**Text excerpt:**
■ ■ ■ ■ ■ ■ ■

[jdom-interest] Resolving Entities...when no DTD is assigned (not DOCTYPE declaration) in XML

Per Norrman per.norrman at austers.se
Thu Sep 1 15:44:24 PDT 2005


Hi,

Funny, I know I had something around deep down in the tool chest ....

Anyways, a little trick with entities:

Get this file: http://www.w3.org/TR/xhtml1/DTD/xhtml-lat1.ent
and store it in a convenient location, call it <ENTITYFILE>.

When you want to parse a file that you know contains undeclared
entitities from this set (could be others, but you should get
the general idea), the trick is to wrap that file in another
xml file that actually declares these entities. This is how
I solved it, on the prerequisite that the stuff I wanted to
parse was accessible as a File. But that is certainly doable
in other cases, too.

     static String template =
               "<!DOCTYPE x [ "
             + "<!ENTITY  % entities SYSTEM \"{0}\"> "
             + "<!ENTITY file SYSTEM \"{1}\" >" + "%entities;" + "]>"
             + "<x>&file;</x>";

     private static String createFromTemplate(File entityFile, File xmlFile) {
         return MessageFormat.format(template, entityFile.getAbsolutePath(),
                 xmlFile.getAbsolutePath());
     }

     private static File entityFile = new File(<ENTITYFILE>);

     public Document parse(File f) throws JDOMException, IOException {
         String xml = createFromTemplate(entityFile, f);
         SAXBuilder builder = new SAXBuilder();
         Document doc = builder.build(new StringReader(xml));
         Element e = (Element) doc.getRootElement().getChildren().get(0);
         e.detach();
         Document doc2 = new Document(e);
         return doc2;
     }

So you just call

     Document doc = xxx.parse(new File(<whateverpathyouhave>));

Enjoy!

■ ■ ■ ■ ■ ■ ■

**Provided data:**

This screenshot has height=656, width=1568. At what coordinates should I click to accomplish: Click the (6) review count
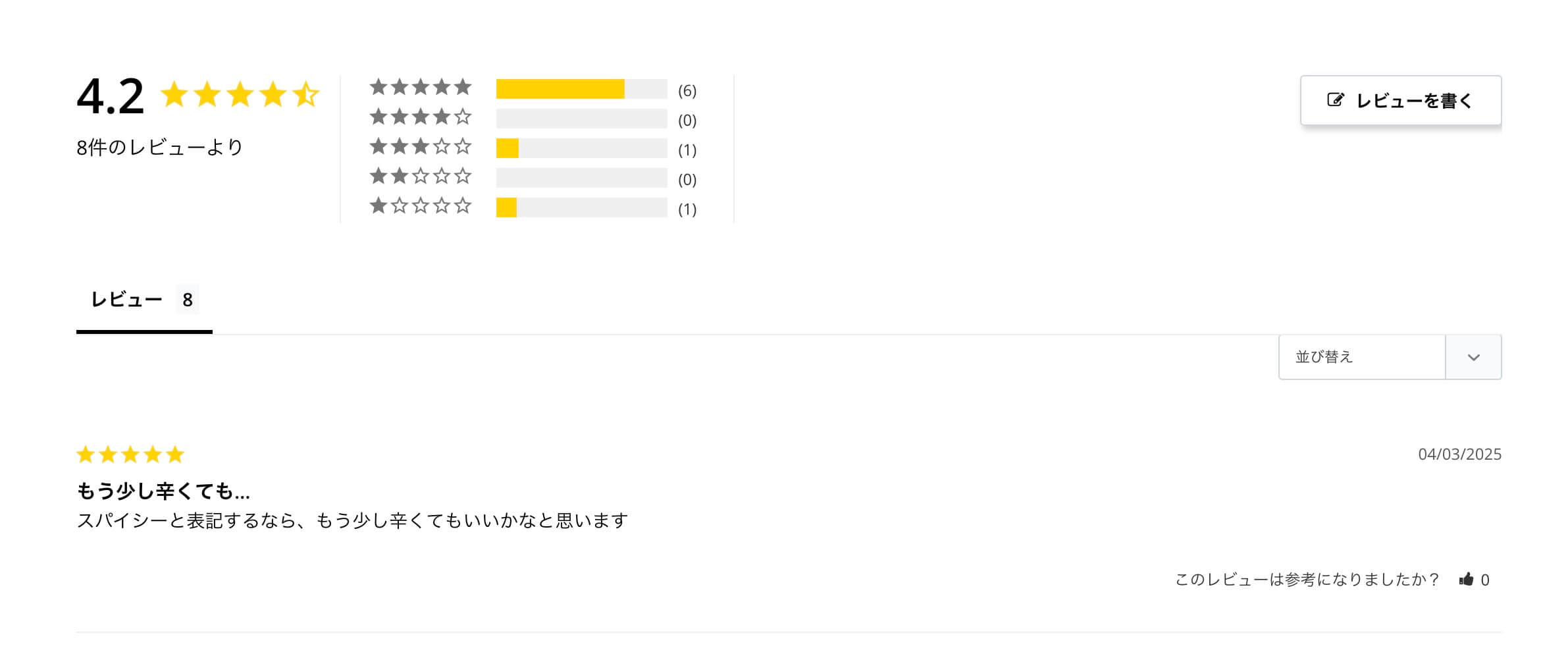click(x=687, y=90)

■ ■ ■ ■ ■ ■ ■

**What to work on:**
a. Translate this sentence from the forum post on resolving entities into Spanish: "This is how I solved it, on the prerequisite that the stuff I wanted to parse was accessible as a File."
b. In the forum post on resolving entities, write out the passage from "Per Norrman per.norrman" up to and including "call it <ENTITYFILE>.", without changing a character.
c. Decide whether each statement agrees with the forum post on resolving entities. Answer yes or no for each, and quote the words of the post that settle it.
(i) The downloaded entity file should be kept in a convenient location.
(ii) The author's solution assumed that the content to be parsed was accessible as a URL.
(iii) The trick wraps the file to be parsed in another XML file that declares the entities.

**Outputs for the tasks:**
a. Así es como lo resolví, con la condición previa de que lo que quería analizar fuera accesible como un File.

b.
Per Norrman per.norrman at austers.se
Thu Sep 1 15:44:24 PDT 2005


Hi,

Funny, I know I had something around deep down in the tool chest ....

Anyways, a little trick with entities:

Get this file: http://www.w3.org/TR/xhtml1/DTD/xhtml-lat1.ent
and store it in a convenient location, call it <ENTITYFILE>.

c.
(i) Yes: "store it in a convenient location"
(ii) No: "on the prerequisite that the stuff I wanted to parse was accessible as a File"
(iii) Yes: "the trick is to wrap that file in another xml file that actually declares these entities"